Marineland : Le zoo de Beauval renonce finalement à accueillir les dauphins

Le directeur général du ZooParc de Beauval (Loir-et-Cher), Rodolphe Delord, a annoncé le 25 août 2023 la décision de renoncer au projet de centre d’accueil de dauphins, initialement destiné à recevoir certains cétacés du Marineland d’Antibes.
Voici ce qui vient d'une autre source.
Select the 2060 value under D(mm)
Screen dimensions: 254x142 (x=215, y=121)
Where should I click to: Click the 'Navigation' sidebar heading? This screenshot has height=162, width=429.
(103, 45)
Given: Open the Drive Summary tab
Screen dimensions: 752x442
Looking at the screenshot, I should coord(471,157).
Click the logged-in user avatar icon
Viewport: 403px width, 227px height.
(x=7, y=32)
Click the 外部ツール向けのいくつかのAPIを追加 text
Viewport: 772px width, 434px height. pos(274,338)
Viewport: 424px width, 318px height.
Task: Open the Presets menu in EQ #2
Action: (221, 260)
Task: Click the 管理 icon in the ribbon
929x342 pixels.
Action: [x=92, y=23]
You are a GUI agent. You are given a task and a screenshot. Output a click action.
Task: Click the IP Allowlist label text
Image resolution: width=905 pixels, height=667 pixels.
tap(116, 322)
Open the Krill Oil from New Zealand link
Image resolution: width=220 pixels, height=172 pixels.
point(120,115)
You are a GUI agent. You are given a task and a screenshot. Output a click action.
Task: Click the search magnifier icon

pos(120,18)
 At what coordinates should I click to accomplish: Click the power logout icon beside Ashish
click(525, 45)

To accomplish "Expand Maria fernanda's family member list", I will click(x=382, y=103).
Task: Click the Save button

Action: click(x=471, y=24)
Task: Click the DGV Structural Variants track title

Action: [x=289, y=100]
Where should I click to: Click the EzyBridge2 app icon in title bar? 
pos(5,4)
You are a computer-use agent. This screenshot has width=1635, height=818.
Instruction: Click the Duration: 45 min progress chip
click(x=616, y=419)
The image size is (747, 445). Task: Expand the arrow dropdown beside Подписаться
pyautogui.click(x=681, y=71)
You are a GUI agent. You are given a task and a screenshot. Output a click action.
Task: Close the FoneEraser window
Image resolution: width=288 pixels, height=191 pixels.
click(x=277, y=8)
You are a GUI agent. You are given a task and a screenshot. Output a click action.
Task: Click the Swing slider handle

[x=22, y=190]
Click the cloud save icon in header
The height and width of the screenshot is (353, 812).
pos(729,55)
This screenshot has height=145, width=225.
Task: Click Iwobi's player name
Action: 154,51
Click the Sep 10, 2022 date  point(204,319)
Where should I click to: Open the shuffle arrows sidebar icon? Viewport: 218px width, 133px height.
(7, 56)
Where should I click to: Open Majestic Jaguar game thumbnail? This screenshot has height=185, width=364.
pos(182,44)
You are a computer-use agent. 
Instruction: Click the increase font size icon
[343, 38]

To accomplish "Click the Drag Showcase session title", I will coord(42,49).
Cette décision est motivée par une estimation des coûts du chantier qui a grimpé à 45 millions d’euros, contre une prévision initiale de 25 à 30 millions d’euros, en raison de recours juridiques et d’un manque d’engagement financier de l’État.

« Les incertitudes juridiques et financières qui pèsent aujourd’hui sur le projet ne nous permettent pas de le mener dans des conditions acceptables », a déclaré Rodolphe Delord. Il a également souligné le refus du gouvernement d’accorder une garantie d’État sur une partie du financement.

Le projet, décrit comme « hors norme » et élaboré à la demande du gouvernement et d’associations, visait à offrir une solution viable pour les dauphins du Marineland d’Antibes, dont l’avenir est incertain depuis la fermeture du parc en janvier 2025. La structure devait s’étendre sur deux hectares et demi, comprenant une dizaine de bassins et trois grands lagons, devenant ainsi un centre d’études et de sauvegarde des dauphins.

Le zoo de Beauval prévoyait d’accueillir environ 25 dauphins, dont au moins huit des douze cétacés du Marineland et onze d’un autre parc animalier, Planète Sauvage, près de Nantes.

Dès l’annonce du projet, plusieurs ONG, telles que C’est Assez ! et One Voice, se sont opposées, déposant des recours en justice et organisant des manifestations. Elles critiquaient la reproduction des cétacés en captivité et les transferts, jugés contraires à la loi de 2021 sur le bien-être animal. D’autres organisations, comme Sea Shepherd, avaient une approche plus pragmatique, soutenant l’initiative de Beauval comme une solution face à l’absence d’alternatives.

Huit des douze dauphins du Marineland, fermé en janvier 2025, ont été transférés en Espagne en juillet dernier. Sans le soutien de Beauval, leur avenir pourrait les mener vers des destinations moins adéquates, comme des hôtels ou des parcs d’attractions en Asie, suscitant des inquiétudes sur leur bien-être.

Rodolphe Delord a conclu en exprimant ses préoccupations pour l’avenir de ces animaux, soulignant que le ZooParc de Beauval a accueilli deux millions de visiteurs et réalisé un chiffre d’affaires de 113 millions d’euros en 2023.